Input for this task START

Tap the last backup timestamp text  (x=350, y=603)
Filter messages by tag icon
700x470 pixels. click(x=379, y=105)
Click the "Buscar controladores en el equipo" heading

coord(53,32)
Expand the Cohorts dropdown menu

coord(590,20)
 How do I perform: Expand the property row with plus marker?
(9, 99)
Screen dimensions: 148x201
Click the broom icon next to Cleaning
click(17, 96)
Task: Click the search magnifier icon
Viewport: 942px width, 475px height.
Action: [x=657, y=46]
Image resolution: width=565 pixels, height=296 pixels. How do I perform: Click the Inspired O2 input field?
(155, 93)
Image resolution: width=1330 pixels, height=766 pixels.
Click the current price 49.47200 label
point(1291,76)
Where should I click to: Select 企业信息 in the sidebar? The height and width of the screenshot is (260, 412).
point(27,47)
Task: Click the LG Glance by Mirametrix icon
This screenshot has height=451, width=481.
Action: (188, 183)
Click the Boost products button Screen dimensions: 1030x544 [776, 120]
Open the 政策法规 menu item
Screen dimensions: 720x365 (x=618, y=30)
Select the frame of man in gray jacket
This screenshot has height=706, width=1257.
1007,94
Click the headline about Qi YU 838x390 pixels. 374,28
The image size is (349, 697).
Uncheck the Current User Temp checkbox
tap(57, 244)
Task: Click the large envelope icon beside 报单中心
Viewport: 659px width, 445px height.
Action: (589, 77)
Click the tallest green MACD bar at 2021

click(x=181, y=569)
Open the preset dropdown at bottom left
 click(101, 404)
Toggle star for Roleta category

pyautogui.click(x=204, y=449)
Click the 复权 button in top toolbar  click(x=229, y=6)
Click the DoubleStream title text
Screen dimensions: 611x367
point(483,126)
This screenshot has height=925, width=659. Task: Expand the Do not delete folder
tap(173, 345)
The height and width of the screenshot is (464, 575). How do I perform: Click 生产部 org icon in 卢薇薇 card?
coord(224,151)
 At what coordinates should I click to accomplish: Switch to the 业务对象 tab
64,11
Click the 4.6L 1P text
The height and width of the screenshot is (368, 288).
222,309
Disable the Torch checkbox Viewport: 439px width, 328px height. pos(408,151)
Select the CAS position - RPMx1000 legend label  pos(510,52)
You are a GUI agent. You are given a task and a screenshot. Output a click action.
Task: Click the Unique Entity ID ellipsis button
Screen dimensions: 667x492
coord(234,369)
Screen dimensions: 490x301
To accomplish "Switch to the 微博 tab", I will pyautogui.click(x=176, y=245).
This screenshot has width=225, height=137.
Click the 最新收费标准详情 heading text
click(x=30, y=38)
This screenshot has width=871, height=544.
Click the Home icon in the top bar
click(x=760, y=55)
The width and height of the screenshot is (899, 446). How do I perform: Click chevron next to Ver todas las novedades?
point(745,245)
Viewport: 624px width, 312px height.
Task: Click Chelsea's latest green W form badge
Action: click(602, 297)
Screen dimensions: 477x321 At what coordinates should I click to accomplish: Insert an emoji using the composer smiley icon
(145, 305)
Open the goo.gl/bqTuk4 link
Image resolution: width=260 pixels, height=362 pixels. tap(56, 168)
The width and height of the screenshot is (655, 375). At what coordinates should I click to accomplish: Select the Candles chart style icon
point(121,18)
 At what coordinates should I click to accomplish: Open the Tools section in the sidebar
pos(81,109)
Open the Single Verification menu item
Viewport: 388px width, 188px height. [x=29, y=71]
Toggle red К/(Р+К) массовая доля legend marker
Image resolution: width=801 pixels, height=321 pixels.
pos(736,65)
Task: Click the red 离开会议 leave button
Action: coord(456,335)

Input for this task END

→ Your assignment: Take the line above containing "Image resolution: width=1330", the line containing "Click the 复权", and all lines in between, and copy them exactly without anything else.

→ Task answer:
Image resolution: width=1330 pixels, height=766 pixels.
Click the current price 49.47200 label
point(1291,76)
Where should I click to: Select 企业信息 in the sidebar? The height and width of the screenshot is (260, 412).
point(27,47)
Task: Click the LG Glance by Mirametrix icon
This screenshot has height=451, width=481.
Action: (188, 183)
Click the Boost products button Screen dimensions: 1030x544 [776, 120]
Open the 政策法规 menu item
Screen dimensions: 720x365 (x=618, y=30)
Select the frame of man in gray jacket
This screenshot has height=706, width=1257.
1007,94
Click the headline about Qi YU 838x390 pixels. 374,28
The image size is (349, 697).
Uncheck the Current User Temp checkbox
tap(57, 244)
Task: Click the large envelope icon beside 报单中心
Viewport: 659px width, 445px height.
Action: (589, 77)
Click the tallest green MACD bar at 2021

click(x=181, y=569)
Open the preset dropdown at bottom left
 click(101, 404)
Toggle star for Roleta category

pyautogui.click(x=204, y=449)
Click the 复权 button in top toolbar  click(x=229, y=6)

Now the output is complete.